Composite Edge Contraction

Composite Edge Contraction (CEC) reduces the computational complexity by processing larger volumes of data in the graph. Especially, CEC merges vertices guaranteed to process the graph without loss of information. In the case of Overlap-layout-consensus (OLC), a read is represented for branching to two additional reads which deviate from each other at least one nucleotide, both of which then overlap back to the same read. In contrast to OLC, the CEC algorithm simplifies the path analysis by removing redundancy and reducing complexity of the graph, considering only the contractible edges without loss of important information for the genome assembly. To simplify the overlap graph, a simple vertex, r, along with its in-arrow edge (u, r) and out-arrow edge (r,w), are replaced by a composite edge (u,w) in the overlap graph.

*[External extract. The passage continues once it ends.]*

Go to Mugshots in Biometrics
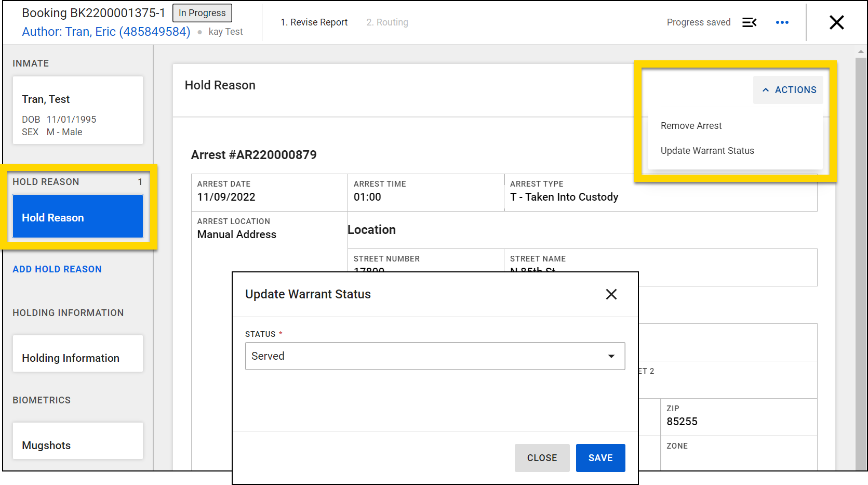The width and height of the screenshot is (868, 485). [78, 445]
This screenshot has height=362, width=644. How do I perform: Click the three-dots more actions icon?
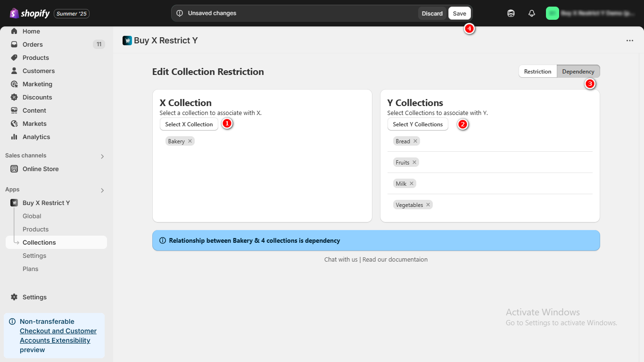click(x=630, y=41)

Algorithm 4 describes the composite edge contraction by using the operators of the graph-parallel computations provided by GraphX and GraphFrames. After receiving the reduced graph from Algorithm 3, the operator aggregateMessages computes the number of edges going in and out of each vertex depending on the orientation of the edge. The result of a processed set of vertices and edges is integrated with the input reduced graph by using the operator outerJoinVertices. The operator mapTriplets is parallelized to investigate the edges of each adjacent vertex to determine whether the vertex only includes a pair of incoming and outgoing edges. It then marks the edge TRUE if they can be contracted. The subgraph operator returns a new graph with only the contractable edges.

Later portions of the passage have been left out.